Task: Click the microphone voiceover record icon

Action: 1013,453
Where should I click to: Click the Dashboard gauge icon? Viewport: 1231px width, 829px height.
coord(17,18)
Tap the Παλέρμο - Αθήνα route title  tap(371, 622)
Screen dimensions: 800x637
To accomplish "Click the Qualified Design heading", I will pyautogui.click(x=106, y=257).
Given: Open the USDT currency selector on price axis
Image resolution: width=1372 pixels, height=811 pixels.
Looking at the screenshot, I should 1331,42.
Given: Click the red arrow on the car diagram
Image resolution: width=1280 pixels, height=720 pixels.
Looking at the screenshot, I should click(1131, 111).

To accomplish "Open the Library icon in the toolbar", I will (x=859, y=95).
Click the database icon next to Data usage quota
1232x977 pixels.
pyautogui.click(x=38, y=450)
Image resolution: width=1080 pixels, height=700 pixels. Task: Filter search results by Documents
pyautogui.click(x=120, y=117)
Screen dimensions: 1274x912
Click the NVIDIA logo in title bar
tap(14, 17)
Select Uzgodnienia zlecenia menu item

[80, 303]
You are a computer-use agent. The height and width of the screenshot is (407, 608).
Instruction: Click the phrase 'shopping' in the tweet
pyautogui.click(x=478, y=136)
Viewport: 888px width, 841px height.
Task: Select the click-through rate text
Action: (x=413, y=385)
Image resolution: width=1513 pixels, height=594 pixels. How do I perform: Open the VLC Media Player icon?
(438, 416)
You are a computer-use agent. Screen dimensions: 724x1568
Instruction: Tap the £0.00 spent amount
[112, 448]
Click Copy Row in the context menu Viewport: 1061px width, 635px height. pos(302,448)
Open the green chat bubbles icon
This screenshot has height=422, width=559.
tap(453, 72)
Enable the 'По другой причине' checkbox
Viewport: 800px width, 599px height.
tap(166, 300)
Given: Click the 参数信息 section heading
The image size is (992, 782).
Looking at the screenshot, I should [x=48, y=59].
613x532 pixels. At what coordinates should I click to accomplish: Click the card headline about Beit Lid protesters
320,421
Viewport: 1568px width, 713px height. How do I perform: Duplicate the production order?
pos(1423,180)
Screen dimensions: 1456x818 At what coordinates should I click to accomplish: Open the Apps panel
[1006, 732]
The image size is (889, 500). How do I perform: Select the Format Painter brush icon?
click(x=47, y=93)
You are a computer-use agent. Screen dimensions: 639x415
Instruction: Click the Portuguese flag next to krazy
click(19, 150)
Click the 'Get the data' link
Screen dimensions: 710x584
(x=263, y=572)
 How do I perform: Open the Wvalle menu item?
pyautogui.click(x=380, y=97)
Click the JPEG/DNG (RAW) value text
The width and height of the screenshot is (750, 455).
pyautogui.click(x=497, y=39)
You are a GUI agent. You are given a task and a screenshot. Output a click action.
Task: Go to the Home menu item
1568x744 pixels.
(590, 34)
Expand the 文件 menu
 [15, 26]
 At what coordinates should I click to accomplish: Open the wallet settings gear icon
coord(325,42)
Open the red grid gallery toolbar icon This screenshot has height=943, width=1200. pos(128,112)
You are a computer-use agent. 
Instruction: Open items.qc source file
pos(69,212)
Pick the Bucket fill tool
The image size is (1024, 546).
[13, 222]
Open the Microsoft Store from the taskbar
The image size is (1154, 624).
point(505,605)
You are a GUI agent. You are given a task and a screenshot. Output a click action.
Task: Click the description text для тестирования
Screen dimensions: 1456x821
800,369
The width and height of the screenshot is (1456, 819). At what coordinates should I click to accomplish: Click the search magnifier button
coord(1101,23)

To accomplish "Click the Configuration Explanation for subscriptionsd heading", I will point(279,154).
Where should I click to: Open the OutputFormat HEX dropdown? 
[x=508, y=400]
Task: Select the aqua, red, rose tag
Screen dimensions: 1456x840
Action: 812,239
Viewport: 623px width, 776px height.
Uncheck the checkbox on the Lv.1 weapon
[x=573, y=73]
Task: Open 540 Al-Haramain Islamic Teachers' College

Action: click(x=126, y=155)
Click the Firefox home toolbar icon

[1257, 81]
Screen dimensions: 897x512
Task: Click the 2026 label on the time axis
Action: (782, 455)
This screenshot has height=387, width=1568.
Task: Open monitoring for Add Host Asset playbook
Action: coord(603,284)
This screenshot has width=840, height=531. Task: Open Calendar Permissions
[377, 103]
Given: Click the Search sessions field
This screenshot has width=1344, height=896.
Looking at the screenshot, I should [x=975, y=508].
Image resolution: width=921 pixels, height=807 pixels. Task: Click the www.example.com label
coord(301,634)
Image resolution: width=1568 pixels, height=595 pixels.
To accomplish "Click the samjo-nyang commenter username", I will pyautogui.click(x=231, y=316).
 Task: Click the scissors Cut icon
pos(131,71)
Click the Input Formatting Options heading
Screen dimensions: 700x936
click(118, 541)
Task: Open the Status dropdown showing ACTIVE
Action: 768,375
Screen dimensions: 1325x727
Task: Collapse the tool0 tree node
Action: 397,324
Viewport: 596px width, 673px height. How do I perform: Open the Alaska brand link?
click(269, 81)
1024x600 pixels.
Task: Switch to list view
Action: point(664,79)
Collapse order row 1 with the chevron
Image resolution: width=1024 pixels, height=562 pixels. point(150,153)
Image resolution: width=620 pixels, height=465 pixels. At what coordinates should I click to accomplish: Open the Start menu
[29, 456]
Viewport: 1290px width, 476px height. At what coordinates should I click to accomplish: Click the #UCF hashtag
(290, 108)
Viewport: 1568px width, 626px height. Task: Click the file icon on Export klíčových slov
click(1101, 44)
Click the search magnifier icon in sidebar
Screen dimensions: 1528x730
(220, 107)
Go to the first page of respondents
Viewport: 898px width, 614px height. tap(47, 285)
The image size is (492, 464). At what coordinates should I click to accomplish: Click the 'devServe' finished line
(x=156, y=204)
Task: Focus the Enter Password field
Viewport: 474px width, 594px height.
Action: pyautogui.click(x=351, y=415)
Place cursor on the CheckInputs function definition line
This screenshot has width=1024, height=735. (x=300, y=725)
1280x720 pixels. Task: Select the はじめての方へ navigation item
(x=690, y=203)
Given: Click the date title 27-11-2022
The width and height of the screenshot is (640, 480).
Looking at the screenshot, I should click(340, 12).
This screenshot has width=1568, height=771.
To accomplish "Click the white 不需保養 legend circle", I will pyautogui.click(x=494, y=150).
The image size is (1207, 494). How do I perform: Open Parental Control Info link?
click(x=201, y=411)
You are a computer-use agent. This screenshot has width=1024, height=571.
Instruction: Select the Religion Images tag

☆ ☆ ☆

Return each line from the records above that contains the string "resolution". Case matters.

Image resolution: width=1372 pixels, height=811 pixels.
Image resolution: width=1280 pixels, height=720 pixels.
Image resolution: width=1080 pixels, height=700 pixels. Task: Filter search results by Documents
Image resolution: width=1513 pixels, height=594 pixels. How do I perform: Open the VLC Media Player icon?
Image resolution: width=921 pixels, height=807 pixels. Task: Click the www.example.com label
Image resolution: width=1568 pixels, height=595 pixels.
Image resolution: width=1024 pixels, height=562 pixels. point(150,153)
Image resolution: width=620 pixels, height=465 pixels. At what coordinates should I click to accomplish: Open the Start menu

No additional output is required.